3.2. Confirmatory Factor Analysis
Consistent with prior validations of the FOS (e.g.,
Linderbaum & Levy, 2010;
Lilford et al., 2014), we compared alternative models to evaluate the latent structure. A one-factor model showed poor fit, whereas a correlated four-factor model substantially improved fit.
Among the tested solutions, the second-order model with four first-order factors loading on a global feedback orientation construct and including the correlated residuals not only provided the best overall fit, but was also the most consistent with the theoretical conceptualization of feedback orientation as a multidimensional yet integrative construct (
Table 3).
In line with recent validation efforts (e.g.,
Fuentes-Cimma et al., 2025, Figure 2, p. 41), we introduced one correlated residual in the CFA model (specifically between items 1–2) to improve overall model fit, as suggested by modification indices exceeding 50. This decision was grounded not only in statistical criteria, but also in semantic and structural considerations. In both cases, the items appeared consecutively in the questionnaire and loaded on the same latent factor—Utility—which may have contributed to additional residual covariance beyond the target construct. Moreover, while not redundant, the items of the pair share partially overlapping content. Item 1 (“I find that feedback is critical for reaching my goals”) and item 2 (“Feedback is critical for improving performance”) both highlight the instrumental function of feedback in achieving professional objectives (see
Table 1). To clarify whether the correlated residuals between Items 1 and 2 reflected true redundancy or merely shared substantive content, we estimated two additional CFA models in which either Item 1 or Item 2 was removed from the Utility factor. This step allowed us to compare the effectiveness of item deletion versus modeling the covariance directly. Full comparison results are reported in
Table 4.
As expected, both reduced models yielded small improvements in global fit indices relative to the second-order specification without correlated residuals. However, these changes were marginal and did not translate into meaningful gains in internal consistency (α) or convergent validity (AVE). Across all specifications, the Utility factor remained psychometrically stable, and neither item demonstrated a uniquely problematic pattern of loadings or reliability. Thus, item removal did not offer substantive advantages in terms of scale performance.

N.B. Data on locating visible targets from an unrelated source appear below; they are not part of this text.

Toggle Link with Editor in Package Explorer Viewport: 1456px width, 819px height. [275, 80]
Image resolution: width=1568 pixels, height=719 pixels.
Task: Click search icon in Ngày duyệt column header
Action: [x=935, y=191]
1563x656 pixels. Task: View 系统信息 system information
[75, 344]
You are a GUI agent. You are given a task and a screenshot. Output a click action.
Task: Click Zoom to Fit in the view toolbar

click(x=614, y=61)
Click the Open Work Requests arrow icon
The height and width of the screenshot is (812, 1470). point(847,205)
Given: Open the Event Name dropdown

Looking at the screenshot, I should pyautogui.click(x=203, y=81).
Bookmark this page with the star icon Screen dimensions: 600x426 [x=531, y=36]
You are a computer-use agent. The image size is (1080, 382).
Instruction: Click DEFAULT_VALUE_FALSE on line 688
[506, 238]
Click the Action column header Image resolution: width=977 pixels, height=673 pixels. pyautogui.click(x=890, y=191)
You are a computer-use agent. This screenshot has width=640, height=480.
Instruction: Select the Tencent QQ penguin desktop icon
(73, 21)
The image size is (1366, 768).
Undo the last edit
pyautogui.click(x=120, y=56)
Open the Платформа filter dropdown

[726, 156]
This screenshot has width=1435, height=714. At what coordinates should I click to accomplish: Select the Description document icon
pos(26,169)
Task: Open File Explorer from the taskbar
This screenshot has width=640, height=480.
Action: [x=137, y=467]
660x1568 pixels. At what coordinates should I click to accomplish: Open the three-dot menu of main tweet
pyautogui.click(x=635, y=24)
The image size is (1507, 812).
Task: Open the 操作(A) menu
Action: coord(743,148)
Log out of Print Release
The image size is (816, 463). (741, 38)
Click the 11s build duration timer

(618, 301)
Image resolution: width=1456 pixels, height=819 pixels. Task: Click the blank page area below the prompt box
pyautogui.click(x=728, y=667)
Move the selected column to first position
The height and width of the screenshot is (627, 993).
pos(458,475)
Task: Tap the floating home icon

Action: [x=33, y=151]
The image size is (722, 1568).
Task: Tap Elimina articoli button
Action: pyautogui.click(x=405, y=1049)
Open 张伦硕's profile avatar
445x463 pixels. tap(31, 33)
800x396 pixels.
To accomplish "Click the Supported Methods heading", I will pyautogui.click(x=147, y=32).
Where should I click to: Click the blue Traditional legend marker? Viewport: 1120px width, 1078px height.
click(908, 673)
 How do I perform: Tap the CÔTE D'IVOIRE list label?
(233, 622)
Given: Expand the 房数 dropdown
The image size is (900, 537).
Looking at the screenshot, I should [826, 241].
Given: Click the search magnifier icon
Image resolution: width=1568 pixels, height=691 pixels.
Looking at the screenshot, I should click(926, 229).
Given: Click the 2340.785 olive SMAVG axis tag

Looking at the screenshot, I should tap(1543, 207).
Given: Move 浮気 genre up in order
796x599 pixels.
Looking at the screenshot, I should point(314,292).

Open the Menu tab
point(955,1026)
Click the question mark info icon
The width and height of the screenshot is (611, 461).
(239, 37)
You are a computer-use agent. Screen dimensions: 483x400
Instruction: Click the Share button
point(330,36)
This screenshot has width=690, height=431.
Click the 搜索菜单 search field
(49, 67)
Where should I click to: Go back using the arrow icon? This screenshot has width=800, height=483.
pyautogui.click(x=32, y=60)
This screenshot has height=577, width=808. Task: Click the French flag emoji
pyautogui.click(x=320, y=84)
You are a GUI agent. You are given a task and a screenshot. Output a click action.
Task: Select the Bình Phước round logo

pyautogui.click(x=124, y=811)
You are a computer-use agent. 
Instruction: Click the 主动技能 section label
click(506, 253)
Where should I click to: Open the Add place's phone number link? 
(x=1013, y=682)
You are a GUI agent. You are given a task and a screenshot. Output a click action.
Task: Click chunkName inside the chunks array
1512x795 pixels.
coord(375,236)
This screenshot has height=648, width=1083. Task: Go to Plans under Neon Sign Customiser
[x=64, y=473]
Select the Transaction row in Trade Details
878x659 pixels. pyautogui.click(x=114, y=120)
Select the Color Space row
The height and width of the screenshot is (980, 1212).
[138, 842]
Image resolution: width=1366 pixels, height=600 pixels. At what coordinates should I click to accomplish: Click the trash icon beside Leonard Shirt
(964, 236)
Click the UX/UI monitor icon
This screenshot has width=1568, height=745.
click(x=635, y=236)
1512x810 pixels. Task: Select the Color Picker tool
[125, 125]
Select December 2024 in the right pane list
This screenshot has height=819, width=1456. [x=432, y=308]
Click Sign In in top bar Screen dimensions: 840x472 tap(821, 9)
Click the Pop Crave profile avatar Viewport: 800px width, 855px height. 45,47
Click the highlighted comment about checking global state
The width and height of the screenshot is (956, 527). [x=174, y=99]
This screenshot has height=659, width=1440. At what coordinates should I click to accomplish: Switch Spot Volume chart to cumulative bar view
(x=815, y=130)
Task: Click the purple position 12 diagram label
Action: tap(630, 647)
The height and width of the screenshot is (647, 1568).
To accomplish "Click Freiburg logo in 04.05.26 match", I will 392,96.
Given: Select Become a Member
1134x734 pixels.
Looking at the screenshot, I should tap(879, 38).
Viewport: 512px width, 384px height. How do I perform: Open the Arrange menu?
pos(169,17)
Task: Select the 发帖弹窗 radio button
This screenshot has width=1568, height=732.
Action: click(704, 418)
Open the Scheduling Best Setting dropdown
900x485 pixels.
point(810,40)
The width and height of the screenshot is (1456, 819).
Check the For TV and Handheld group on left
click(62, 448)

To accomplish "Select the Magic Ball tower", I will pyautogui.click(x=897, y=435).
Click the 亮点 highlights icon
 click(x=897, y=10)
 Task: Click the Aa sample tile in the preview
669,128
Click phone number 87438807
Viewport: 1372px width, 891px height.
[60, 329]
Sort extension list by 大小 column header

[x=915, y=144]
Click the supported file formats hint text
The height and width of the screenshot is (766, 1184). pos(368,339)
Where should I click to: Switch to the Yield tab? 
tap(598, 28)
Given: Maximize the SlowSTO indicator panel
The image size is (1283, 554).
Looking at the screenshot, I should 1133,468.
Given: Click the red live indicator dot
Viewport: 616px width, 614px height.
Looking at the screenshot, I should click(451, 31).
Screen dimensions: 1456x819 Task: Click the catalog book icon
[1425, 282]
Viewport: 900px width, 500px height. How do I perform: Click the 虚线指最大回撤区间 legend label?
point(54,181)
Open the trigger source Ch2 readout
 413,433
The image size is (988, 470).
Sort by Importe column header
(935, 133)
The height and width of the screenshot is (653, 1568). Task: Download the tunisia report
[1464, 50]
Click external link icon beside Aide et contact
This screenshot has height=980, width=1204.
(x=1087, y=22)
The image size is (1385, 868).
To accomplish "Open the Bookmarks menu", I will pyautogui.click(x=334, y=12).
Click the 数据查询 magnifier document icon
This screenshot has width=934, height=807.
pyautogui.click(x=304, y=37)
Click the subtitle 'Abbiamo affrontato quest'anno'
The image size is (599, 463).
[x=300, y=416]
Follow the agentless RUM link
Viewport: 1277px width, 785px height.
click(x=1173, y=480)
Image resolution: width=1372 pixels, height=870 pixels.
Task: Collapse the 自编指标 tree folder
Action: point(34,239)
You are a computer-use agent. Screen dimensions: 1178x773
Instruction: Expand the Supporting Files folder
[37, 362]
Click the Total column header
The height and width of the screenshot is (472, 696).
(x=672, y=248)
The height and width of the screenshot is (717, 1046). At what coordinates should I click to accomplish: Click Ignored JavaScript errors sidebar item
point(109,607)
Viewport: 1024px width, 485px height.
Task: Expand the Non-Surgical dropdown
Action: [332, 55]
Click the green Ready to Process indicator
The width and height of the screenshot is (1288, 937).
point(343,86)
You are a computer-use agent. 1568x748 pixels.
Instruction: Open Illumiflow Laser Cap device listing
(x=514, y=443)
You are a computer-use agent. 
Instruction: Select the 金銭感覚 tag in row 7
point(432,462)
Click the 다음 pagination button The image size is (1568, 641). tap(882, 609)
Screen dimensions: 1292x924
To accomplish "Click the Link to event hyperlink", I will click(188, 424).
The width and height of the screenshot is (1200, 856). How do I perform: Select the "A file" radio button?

Importantly, Items 1 and 2, while partially overlapping, capture complementary aspects of the instrumental value of feedback—progress toward goals and performance improvement—representing two facets that are both theoretically relevant. Eliminating either item would therefore narrow the conceptual coverage of the Utility dimension without improving the psychometric quality of the scale. Furthermore, in their cross-cultural adaptation,
Fuentes-Cimma et al. (
2025) also modeled residual covariance between these same items, arguing that their highly similar semantic content and adjacent positioning in the questionnaire may generate shared variance not fully captured by the latent factor.
For these reasons, we retained the full item set and modeled the residual covariance between Items 1 and 2. This approach provided a modest but consistent improvement in model fit while preserving the conceptual integrity and breadth of the construct.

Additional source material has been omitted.